## MATERIAL FOR THE TASK

-=-=-

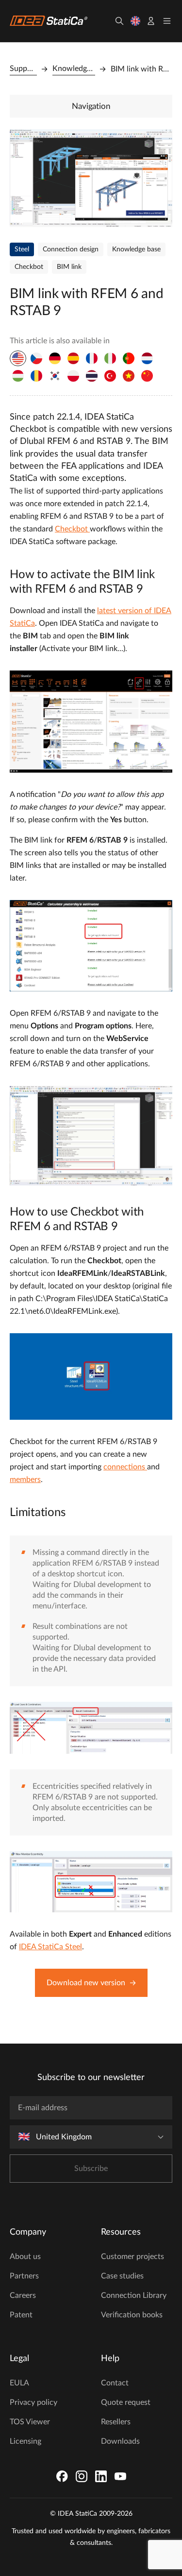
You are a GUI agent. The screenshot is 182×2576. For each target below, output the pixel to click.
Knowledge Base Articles (73, 68)
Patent (21, 2315)
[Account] (151, 21)
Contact (115, 2383)
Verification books (132, 2315)
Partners (24, 2276)
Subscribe (91, 2168)
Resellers (116, 2422)
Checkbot (72, 529)
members (25, 1479)
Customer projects (132, 2256)
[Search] (119, 21)
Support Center (23, 68)
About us (25, 2256)
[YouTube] (120, 2476)
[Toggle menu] (167, 21)
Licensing (25, 2441)
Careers (23, 2295)
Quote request (125, 2402)
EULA (19, 2383)
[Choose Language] (135, 21)
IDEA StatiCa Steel (50, 1947)
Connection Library (133, 2295)
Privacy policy (33, 2402)
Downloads (120, 2441)
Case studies (122, 2276)
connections (125, 1467)
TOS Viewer (30, 2422)
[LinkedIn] (101, 2476)
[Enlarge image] (91, 178)
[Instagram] (81, 2476)
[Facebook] (62, 2476)
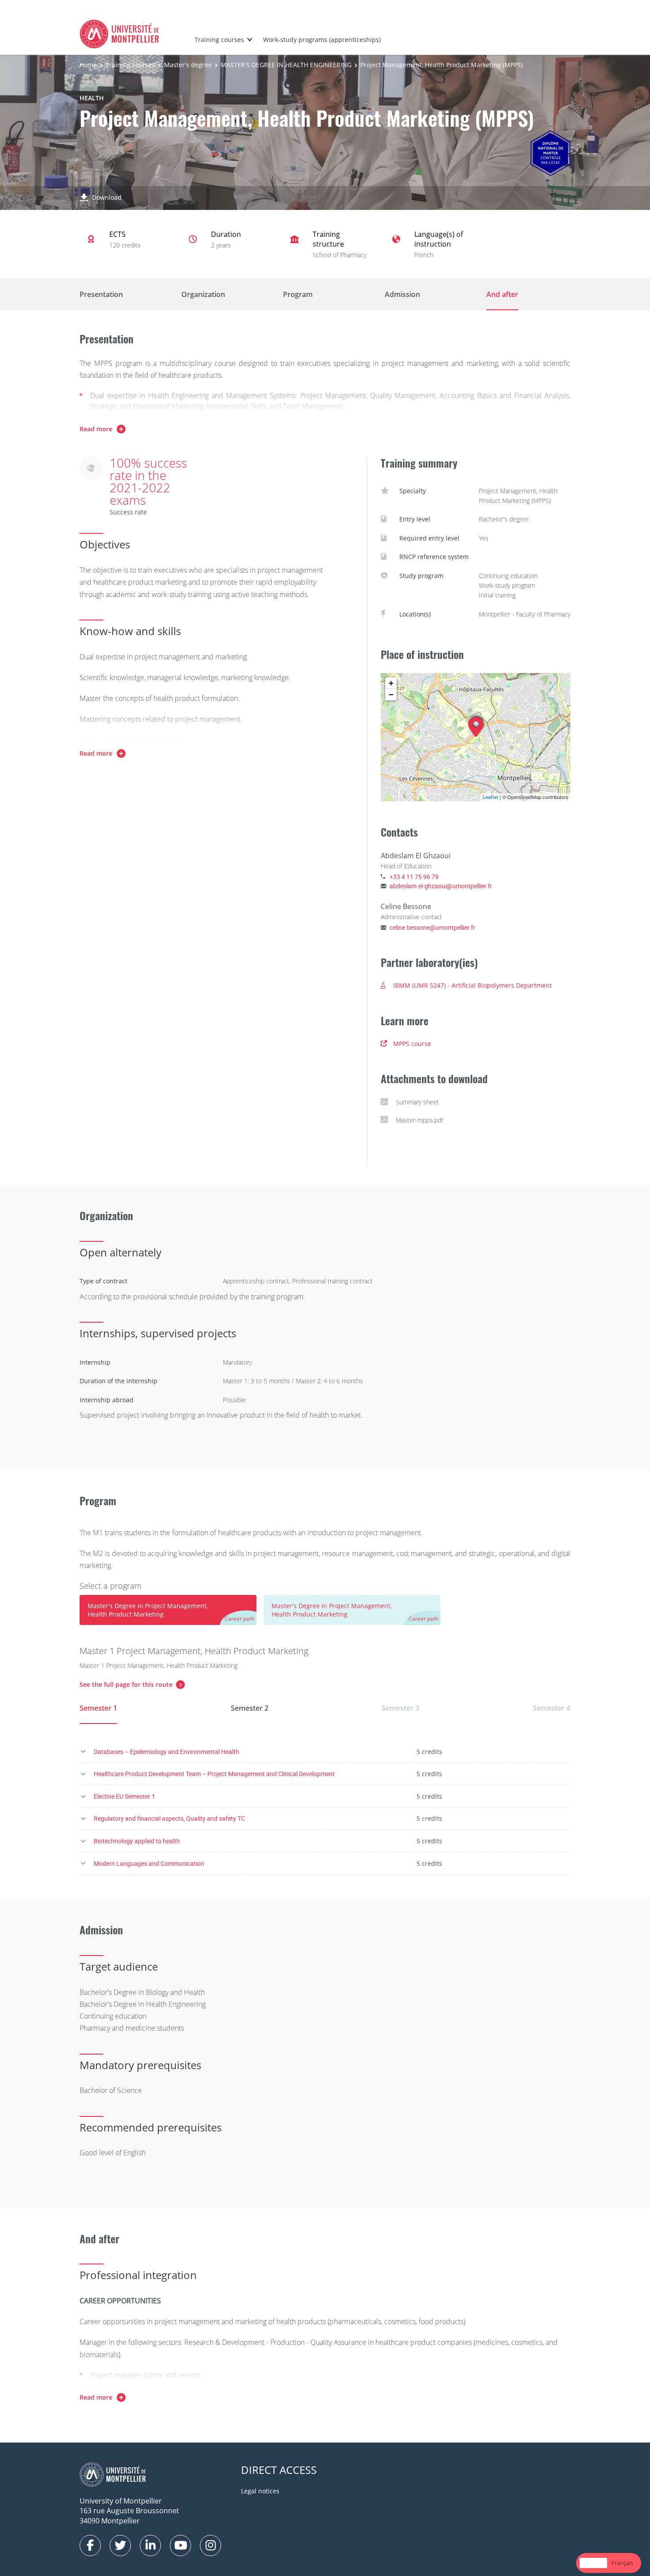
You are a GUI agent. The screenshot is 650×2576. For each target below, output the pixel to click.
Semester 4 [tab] (551, 1708)
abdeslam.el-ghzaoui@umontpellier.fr (441, 886)
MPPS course (412, 1043)
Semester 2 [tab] (249, 1708)
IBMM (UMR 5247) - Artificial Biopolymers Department (472, 985)
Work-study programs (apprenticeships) (322, 39)
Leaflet (490, 797)
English (593, 2563)
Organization (203, 294)
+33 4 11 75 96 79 (414, 876)
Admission (402, 294)
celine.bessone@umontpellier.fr (432, 927)
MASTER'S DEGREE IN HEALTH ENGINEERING (286, 65)
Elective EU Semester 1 (124, 1796)
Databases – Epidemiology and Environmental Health (166, 1751)
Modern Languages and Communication (149, 1863)
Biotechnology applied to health (137, 1841)
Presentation (101, 294)
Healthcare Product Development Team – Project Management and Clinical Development (214, 1773)
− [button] (391, 694)
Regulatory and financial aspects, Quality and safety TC (169, 1818)
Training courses (219, 39)
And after (502, 294)
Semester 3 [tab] (400, 1708)
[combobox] (593, 2563)
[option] (622, 2563)
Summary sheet (417, 1102)
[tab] (168, 1610)
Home (88, 65)
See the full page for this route (126, 1684)
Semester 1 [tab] (98, 1708)
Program (298, 294)
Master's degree (188, 65)
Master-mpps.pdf (419, 1120)
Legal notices (260, 2491)
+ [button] (391, 683)
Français (622, 2563)
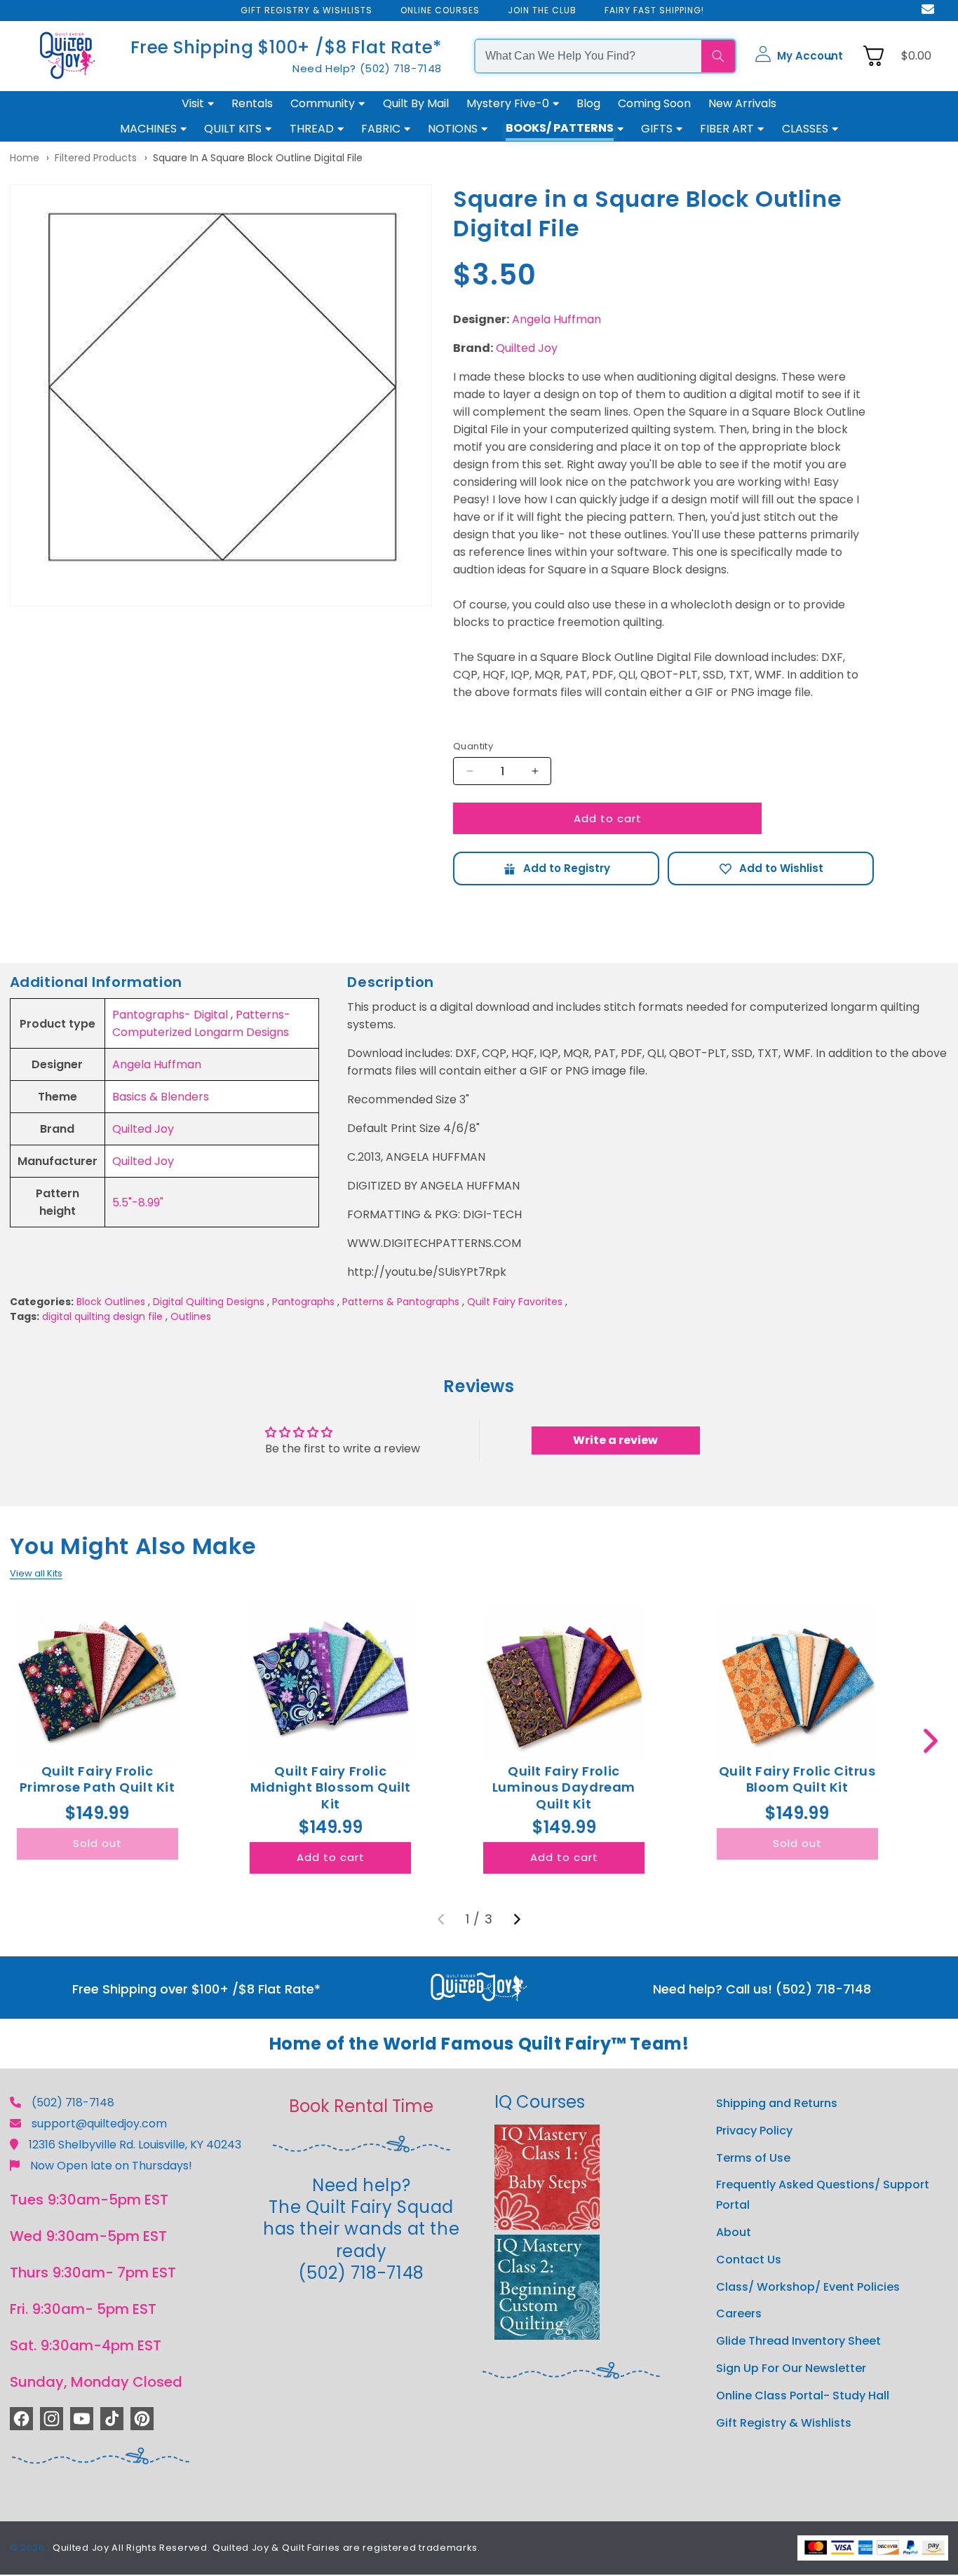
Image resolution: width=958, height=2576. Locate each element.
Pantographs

-=-=-

## TASK BRIEF
Could you reproduce, exactly, every line above from the line with "[option] (622, 2563)" to the line with "Français (622, 2563)", and no other line? Both ends count.

## YOUR SOLUTION
[option] (622, 2563)
Summary sheet (417, 1102)
[tab] (168, 1610)
Home (88, 65)
See the full page for this route (126, 1684)
Semester 1 [tab] (98, 1708)
Program (298, 294)
Master's degree (188, 65)
Master-mpps.pdf (419, 1120)
Legal notices (260, 2491)
+ [button] (391, 683)
Français (622, 2563)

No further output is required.